The decision at issue was the latest chapter in the ongoing saga of the government’s battle with Purdue and three of its former executives. The court upheld a decision of HHS to permissively exclude three former executives from participation in Medicare, Medicaid and all other federal health care programs for twelve years.
What is scary for those regulated industry–and specifically those responsible corporate officers –is that the decision takes the already scary “Park Doctrine” even farther than previously thought possible. The Supreme Court’s Park case, as we have been recently pointing out, imposes strict criminal misdemeanor liability on RCOs for FDA violations.
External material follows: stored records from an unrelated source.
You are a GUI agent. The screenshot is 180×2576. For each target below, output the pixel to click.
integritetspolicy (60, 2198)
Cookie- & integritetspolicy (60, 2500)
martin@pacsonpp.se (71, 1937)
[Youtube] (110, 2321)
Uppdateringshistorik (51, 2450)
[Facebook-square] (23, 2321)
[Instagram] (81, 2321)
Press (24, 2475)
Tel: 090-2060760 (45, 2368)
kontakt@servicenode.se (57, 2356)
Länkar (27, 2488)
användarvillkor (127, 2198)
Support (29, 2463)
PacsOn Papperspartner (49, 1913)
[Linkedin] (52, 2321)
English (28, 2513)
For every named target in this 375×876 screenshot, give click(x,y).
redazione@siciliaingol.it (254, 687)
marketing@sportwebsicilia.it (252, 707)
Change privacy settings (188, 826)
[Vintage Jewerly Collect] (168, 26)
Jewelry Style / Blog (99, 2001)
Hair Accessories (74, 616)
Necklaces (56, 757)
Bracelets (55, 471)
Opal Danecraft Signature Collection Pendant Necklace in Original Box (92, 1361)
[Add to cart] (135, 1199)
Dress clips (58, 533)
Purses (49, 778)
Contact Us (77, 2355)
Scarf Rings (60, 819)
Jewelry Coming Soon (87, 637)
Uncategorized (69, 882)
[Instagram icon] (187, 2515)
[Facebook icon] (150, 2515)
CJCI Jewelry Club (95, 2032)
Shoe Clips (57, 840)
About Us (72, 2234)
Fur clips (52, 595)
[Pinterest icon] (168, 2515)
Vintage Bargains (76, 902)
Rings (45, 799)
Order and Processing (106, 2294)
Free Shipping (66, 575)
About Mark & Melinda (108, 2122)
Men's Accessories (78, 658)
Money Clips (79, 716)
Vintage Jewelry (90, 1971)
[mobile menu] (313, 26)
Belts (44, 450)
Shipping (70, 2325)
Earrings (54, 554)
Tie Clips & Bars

The small comfort of Park was that an RCO could not get prosecuted under the FDC Act for fraud absent “intent to defraud or mislead.”
Last Monday’s decision appears to allow just that under the distinct but increasingly related HHS OIG authority to exclude persons from participating in federal healthcare programs. While the government and the three former executives agreed to misdemeanors as part of a global plea deal, the district court nevertheless upheld an HHS decision that their conviction was one “relating to fraud.” Under the FDC Act it is well established that a misdemeanor is not a fraud conviction. In fact, one’s intent to defraud or mislead can result in a felony under the Act.
Monday’s decision allows that not only do RCOs have Park liability for the FDC Act violations of their companies, but through the HHS exclusion authority, they may also be sanctioned for their company’s fraud conviction–without any evidence whatsoever against the RCO relating to fraud.
In Dickens, the main character awakens from his bad dreams and proceeds to right his prior wrongs. For the three former Purdue executives, any wrongs to be righted would now need to come in an appeal to the D.C. Circuit. For the rest of the regulated industry, one can only hope that the government wakes up and declares itself changed by its visions of how the current enforcement scheme affects RCOs.